I have encountered a difficulty using Produced and Consumed tags over ControlNet. Our customer has a network of 7 Controllogix PLCs connected by ControlNet and Ethernet. We were using message instructions over Ethernet to pass data from one PLC to another. We considered converting to Produced and Consumed tags over ControlNet to improve performance. When using Produced and Consumed tags, the consuming PLC must have the producing PLC entered in its IO configuration. IO configuration changes must be performed off line and then downloaded.

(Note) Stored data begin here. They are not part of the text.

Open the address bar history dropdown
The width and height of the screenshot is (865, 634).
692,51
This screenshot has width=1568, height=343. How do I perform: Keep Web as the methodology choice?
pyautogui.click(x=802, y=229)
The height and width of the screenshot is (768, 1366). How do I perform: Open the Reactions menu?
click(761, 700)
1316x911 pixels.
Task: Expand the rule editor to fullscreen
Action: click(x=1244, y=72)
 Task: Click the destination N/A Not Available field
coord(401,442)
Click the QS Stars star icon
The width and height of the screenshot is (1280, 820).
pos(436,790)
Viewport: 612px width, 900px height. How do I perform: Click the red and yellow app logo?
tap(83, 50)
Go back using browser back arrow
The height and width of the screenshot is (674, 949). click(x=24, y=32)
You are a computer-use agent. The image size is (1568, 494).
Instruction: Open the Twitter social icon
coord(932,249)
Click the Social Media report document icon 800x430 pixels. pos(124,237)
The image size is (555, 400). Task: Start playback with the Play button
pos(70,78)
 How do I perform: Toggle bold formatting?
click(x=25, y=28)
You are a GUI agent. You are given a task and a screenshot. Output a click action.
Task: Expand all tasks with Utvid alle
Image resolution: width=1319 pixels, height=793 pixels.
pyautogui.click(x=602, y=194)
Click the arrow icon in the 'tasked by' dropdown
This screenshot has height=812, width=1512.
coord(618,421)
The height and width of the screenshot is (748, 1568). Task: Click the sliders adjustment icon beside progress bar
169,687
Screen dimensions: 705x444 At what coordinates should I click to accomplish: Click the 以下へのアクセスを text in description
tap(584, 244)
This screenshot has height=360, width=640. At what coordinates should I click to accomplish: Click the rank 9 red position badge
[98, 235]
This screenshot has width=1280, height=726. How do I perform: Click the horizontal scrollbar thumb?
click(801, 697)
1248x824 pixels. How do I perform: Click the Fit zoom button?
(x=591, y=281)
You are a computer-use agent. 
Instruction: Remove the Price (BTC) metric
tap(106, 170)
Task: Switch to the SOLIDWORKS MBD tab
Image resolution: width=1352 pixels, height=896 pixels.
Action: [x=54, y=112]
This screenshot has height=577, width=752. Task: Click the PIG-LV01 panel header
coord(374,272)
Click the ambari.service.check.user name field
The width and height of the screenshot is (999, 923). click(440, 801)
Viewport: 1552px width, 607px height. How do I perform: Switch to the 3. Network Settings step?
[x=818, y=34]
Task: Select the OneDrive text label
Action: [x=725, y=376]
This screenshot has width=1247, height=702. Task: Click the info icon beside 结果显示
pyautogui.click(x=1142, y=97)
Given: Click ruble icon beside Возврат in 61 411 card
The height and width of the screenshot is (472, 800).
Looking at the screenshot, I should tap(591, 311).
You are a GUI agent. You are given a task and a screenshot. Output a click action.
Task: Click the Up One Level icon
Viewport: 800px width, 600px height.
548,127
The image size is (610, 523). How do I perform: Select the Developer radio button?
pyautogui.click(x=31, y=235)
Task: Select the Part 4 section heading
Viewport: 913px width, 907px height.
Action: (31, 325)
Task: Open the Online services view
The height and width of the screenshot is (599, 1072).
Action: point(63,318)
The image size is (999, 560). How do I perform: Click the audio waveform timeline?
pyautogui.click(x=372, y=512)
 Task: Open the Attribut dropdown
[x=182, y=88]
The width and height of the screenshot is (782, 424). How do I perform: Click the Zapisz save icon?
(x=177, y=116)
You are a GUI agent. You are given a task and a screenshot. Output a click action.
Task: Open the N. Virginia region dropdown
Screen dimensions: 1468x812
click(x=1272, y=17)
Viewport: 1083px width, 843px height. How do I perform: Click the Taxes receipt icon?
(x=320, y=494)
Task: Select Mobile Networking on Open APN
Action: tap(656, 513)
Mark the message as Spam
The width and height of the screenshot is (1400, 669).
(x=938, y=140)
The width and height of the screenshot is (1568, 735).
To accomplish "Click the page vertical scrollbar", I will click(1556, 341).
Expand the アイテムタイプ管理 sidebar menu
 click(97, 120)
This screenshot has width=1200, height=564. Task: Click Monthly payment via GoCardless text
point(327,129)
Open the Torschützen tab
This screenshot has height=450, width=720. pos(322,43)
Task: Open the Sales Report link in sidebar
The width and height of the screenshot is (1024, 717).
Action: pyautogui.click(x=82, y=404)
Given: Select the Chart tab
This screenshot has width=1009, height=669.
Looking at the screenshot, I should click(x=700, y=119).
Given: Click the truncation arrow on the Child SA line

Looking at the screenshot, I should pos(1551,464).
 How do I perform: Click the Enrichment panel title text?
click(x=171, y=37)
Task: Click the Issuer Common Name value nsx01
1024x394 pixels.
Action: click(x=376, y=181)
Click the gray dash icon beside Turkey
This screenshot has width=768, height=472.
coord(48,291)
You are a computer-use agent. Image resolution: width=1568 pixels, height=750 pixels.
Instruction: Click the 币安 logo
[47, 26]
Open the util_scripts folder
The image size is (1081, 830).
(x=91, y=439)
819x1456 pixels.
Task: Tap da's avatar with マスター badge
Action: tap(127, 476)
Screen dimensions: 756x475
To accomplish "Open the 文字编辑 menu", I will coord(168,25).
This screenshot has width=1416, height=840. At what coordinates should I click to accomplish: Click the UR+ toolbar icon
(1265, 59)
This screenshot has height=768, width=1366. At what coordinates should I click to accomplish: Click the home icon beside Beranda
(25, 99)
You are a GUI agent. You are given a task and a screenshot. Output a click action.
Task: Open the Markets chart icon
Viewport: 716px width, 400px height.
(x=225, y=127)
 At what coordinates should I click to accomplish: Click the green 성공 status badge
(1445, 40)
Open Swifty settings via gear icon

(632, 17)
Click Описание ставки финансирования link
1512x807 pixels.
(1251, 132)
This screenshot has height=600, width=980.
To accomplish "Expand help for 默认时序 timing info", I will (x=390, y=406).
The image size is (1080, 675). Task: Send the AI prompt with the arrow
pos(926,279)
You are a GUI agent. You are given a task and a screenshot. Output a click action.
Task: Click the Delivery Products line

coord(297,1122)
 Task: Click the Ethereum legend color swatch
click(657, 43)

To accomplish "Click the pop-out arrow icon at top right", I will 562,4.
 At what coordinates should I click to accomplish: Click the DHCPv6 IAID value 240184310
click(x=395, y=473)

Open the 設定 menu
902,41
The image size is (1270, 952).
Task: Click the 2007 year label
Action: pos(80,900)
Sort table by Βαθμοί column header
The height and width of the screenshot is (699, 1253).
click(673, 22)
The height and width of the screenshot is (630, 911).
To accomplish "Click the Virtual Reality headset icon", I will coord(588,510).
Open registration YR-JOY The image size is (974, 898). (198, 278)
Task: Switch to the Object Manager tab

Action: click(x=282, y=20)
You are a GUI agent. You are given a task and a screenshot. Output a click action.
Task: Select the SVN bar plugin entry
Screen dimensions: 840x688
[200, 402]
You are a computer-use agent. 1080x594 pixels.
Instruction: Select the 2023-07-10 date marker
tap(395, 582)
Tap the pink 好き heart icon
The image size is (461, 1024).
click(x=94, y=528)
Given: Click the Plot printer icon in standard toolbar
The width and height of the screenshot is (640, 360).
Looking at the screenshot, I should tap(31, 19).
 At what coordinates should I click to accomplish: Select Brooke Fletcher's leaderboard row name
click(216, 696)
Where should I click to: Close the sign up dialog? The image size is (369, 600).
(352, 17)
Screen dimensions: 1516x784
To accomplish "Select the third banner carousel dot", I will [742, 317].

Here is the problem. The Controllogix processors are not all the same model. If one were to fail the replacement may be a different model or firmware revision. To make the produced tags work it would require revising the “consuming” program in each PLC off line and downloading. Then the ControlNet network would have to be re-scheduled.

This application is mission critical. Putting a single PLC in program mode for more than a few minutes is a problem. Putting all PLCs in program mode to reschedule the network during production would be a catastrophe.

Rockwell does a good job of marketing its product features but unfortunately the Devil is in the details. As in this case, they need to be more mindful of the shortcomings of their designs and build in more tolerance for the consequences of failure. Designing the products to allow these changes to be made on-line would be solve a lot of problems.

Has anyone encountered a similar experience? I am interested in any comments the PLC community may have.
 
T

Trevor Ousey \(lists\)

G'day Jerry,

We had a similar experience on one line with 13 processors, we were at that stage using version 12 firmware in 1756-L1, L55 and a L61 processor. We ended up using a standard UDT with a Bool array of 64 and a DINT array of 64, placing the same UDT in all processors and then creating the produced/consumed tags.

Even with this structure we still took 8 hours of firmware upgrades to 12 and tag creation, and using a CSV to create the Aliased tags. Then had another 4 hours of troubleshooting to see why some didn't work, and network loading issues. This network was for peer to peer so we found that the default rack optimisation was on caused severe loading, even when we were changing the NUT and RPI. Problem is to change it you have to delete the module and add a new one to the tree.

As for scheduling, during a chat with our state manager for Rockwell some time back, he thought that RSNetworx V5 would be able to schedule online with out taking the processors out of run, I now have V7 but have yet to check if it is capable of it yet. Hopefully he wasn't thinking of the merge function.

But a positive is that the network has never crashed, slowed or had one problem, and we also use have Wonderware Intouch use the network.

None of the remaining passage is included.